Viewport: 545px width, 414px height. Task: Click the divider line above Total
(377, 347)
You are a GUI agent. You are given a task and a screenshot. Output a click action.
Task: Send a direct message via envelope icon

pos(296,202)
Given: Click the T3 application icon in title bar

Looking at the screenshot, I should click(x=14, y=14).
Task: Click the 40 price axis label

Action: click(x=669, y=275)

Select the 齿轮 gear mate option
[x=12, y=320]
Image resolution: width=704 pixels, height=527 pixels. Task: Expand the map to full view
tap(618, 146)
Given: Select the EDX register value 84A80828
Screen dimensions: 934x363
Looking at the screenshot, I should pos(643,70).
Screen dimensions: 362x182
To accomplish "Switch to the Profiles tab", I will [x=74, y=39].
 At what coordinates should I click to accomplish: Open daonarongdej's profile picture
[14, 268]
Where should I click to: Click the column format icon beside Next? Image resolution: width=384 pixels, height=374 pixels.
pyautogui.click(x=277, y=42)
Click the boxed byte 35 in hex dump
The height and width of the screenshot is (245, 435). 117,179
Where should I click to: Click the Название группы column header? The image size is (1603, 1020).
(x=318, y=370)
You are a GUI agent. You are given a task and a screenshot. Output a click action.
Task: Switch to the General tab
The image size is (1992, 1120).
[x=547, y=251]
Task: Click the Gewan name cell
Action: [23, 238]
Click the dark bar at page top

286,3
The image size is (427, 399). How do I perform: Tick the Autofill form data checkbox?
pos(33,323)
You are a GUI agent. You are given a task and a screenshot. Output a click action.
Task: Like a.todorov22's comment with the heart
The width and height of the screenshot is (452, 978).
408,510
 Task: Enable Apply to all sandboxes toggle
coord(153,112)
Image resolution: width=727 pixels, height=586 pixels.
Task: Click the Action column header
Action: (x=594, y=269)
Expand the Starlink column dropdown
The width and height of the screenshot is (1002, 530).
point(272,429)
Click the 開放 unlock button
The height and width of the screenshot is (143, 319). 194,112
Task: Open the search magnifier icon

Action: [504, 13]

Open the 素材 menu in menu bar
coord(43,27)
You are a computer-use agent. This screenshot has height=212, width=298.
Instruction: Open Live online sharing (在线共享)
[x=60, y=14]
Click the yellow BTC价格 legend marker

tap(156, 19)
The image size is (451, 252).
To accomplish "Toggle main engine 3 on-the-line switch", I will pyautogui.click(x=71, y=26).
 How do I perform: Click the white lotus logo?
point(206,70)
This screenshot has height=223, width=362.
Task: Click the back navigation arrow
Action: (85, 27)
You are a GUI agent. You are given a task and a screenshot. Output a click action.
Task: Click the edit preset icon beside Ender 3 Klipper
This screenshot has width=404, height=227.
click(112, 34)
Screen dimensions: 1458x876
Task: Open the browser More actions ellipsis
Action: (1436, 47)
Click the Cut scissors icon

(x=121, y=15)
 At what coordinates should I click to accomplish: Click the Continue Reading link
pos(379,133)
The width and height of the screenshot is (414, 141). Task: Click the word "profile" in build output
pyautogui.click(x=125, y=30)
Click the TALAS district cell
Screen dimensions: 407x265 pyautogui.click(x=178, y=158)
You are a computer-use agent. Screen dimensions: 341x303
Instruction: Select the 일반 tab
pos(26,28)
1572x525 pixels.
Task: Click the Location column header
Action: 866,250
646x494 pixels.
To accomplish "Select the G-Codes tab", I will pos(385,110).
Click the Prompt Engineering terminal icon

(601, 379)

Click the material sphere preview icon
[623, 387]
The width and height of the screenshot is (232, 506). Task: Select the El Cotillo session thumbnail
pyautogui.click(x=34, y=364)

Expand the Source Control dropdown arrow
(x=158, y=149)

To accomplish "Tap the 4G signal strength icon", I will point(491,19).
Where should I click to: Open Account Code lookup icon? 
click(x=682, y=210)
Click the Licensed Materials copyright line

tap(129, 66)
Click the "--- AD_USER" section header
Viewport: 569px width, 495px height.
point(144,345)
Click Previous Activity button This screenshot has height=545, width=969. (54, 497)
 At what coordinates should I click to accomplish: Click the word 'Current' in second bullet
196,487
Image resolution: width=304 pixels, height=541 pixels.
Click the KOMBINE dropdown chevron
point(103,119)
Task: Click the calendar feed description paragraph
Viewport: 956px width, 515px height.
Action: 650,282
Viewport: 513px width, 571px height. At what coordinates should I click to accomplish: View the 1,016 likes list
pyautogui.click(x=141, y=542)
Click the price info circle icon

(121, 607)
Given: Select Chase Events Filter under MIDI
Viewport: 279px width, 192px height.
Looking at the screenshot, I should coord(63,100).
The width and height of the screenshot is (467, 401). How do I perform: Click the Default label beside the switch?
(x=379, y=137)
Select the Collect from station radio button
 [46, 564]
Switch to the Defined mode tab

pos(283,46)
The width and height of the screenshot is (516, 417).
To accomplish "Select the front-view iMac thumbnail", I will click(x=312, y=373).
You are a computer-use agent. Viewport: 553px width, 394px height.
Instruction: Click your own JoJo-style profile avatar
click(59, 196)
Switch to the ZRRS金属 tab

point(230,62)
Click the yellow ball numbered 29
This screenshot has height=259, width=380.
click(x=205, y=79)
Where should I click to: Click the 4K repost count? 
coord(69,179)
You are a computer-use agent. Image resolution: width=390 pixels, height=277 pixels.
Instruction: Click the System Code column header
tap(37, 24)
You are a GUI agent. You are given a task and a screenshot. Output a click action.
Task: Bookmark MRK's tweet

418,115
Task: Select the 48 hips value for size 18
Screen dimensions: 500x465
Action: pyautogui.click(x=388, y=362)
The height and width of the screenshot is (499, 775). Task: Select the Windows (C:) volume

★ ★ ★ ★

* [TASK REQUIREMENTS]: Above are the records; retype every one exactly.

* [RESULT FOR THIS EXERCISE]:
Viewport: 545px width, 414px height. Task: Click the divider line above Total
(377, 347)
You are a GUI agent. You are given a task and a screenshot. Output a click action.
Task: Send a direct message via envelope icon

pos(296,202)
Given: Click the T3 application icon in title bar

Looking at the screenshot, I should click(x=14, y=14).
Task: Click the 40 price axis label

Action: click(x=669, y=275)

Select the 齿轮 gear mate option
[x=12, y=320]
Image resolution: width=704 pixels, height=527 pixels. Task: Expand the map to full view
tap(618, 146)
Given: Select the EDX register value 84A80828
Screen dimensions: 934x363
Looking at the screenshot, I should pos(643,70).
Screen dimensions: 362x182
To accomplish "Switch to the Profiles tab", I will [x=74, y=39].
 At what coordinates should I click to accomplish: Open daonarongdej's profile picture
[14, 268]
Where should I click to: Click the column format icon beside Next? Image resolution: width=384 pixels, height=374 pixels.
pyautogui.click(x=277, y=42)
Click the boxed byte 35 in hex dump
The height and width of the screenshot is (245, 435). 117,179
Where should I click to: Click the Название группы column header? The image size is (1603, 1020).
(x=318, y=370)
You are a GUI agent. You are given a task and a screenshot. Output a click action.
Task: Switch to the General tab
The image size is (1992, 1120).
[x=547, y=251]
Task: Click the Gewan name cell
Action: [23, 238]
Click the dark bar at page top

286,3
The image size is (427, 399). How do I perform: Tick the Autofill form data checkbox?
pos(33,323)
You are a GUI agent. You are given a task and a screenshot. Output a click action.
Task: Like a.todorov22's comment with the heart
The width and height of the screenshot is (452, 978).
408,510
 Task: Enable Apply to all sandboxes toggle
coord(153,112)
Image resolution: width=727 pixels, height=586 pixels.
Task: Click the Action column header
Action: (x=594, y=269)
Expand the Starlink column dropdown
The width and height of the screenshot is (1002, 530).
point(272,429)
Click the 開放 unlock button
The height and width of the screenshot is (143, 319). 194,112
Task: Open the search magnifier icon

Action: [504, 13]

Open the 素材 menu in menu bar
coord(43,27)
You are a computer-use agent. This screenshot has height=212, width=298.
Instruction: Open Live online sharing (在线共享)
[x=60, y=14]
Click the yellow BTC价格 legend marker

tap(156, 19)
The image size is (451, 252).
To accomplish "Toggle main engine 3 on-the-line switch", I will pyautogui.click(x=71, y=26).
 How do I perform: Click the white lotus logo?
point(206,70)
This screenshot has height=223, width=362.
Task: Click the back navigation arrow
Action: (85, 27)
You are a GUI agent. You are given a task and a screenshot. Output a click action.
Task: Click the edit preset icon beside Ender 3 Klipper
This screenshot has width=404, height=227.
click(112, 34)
Screen dimensions: 1458x876
Task: Open the browser More actions ellipsis
Action: (1436, 47)
Click the Cut scissors icon

(x=121, y=15)
 At what coordinates should I click to accomplish: Click the Continue Reading link
pos(379,133)
The width and height of the screenshot is (414, 141). Task: Click the word "profile" in build output
pyautogui.click(x=125, y=30)
Click the TALAS district cell
Screen dimensions: 407x265 pyautogui.click(x=178, y=158)
You are a computer-use agent. Screen dimensions: 341x303
Instruction: Select the 일반 tab
pos(26,28)
1572x525 pixels.
Task: Click the Location column header
Action: 866,250
646x494 pixels.
To accomplish "Select the G-Codes tab", I will pos(385,110).
Click the Prompt Engineering terminal icon

(601, 379)

Click the material sphere preview icon
[623, 387]
The width and height of the screenshot is (232, 506). Task: Select the El Cotillo session thumbnail
pyautogui.click(x=34, y=364)

Expand the Source Control dropdown arrow
(x=158, y=149)

To accomplish "Tap the 4G signal strength icon", I will point(491,19).
Where should I click to: Open Account Code lookup icon? 
click(x=682, y=210)
Click the Licensed Materials copyright line

tap(129, 66)
Click the "--- AD_USER" section header
Viewport: 569px width, 495px height.
point(144,345)
Click Previous Activity button This screenshot has height=545, width=969. (54, 497)
 At what coordinates should I click to accomplish: Click the word 'Current' in second bullet
196,487
Image resolution: width=304 pixels, height=541 pixels.
Click the KOMBINE dropdown chevron
point(103,119)
Task: Click the calendar feed description paragraph
Viewport: 956px width, 515px height.
Action: 650,282
Viewport: 513px width, 571px height. At what coordinates should I click to accomplish: View the 1,016 likes list
pyautogui.click(x=141, y=542)
Click the price info circle icon

(121, 607)
Given: Select Chase Events Filter under MIDI
Viewport: 279px width, 192px height.
Looking at the screenshot, I should coord(63,100).
The width and height of the screenshot is (467, 401). How do I perform: Click the Default label beside the switch?
(x=379, y=137)
Select the Collect from station radio button
 [46, 564]
Switch to the Defined mode tab

pos(283,46)
The width and height of the screenshot is (516, 417).
To accomplish "Select the front-view iMac thumbnail", I will click(x=312, y=373).
You are a computer-use agent. Viewport: 553px width, 394px height.
Instruction: Click your own JoJo-style profile avatar
click(59, 196)
Switch to the ZRRS金属 tab

point(230,62)
Click the yellow ball numbered 29
This screenshot has height=259, width=380.
click(x=205, y=79)
Where should I click to: Click the 4K repost count? 
coord(69,179)
You are a computer-use agent. Image resolution: width=390 pixels, height=277 pixels.
Instruction: Click the System Code column header
tap(37, 24)
You are a GUI agent. You are given a task and a screenshot. Output a click action.
Task: Bookmark MRK's tweet

418,115
Task: Select the 48 hips value for size 18
Screen dimensions: 500x465
Action: pyautogui.click(x=388, y=362)
The height and width of the screenshot is (499, 775). Task: Select the Windows (C:) volume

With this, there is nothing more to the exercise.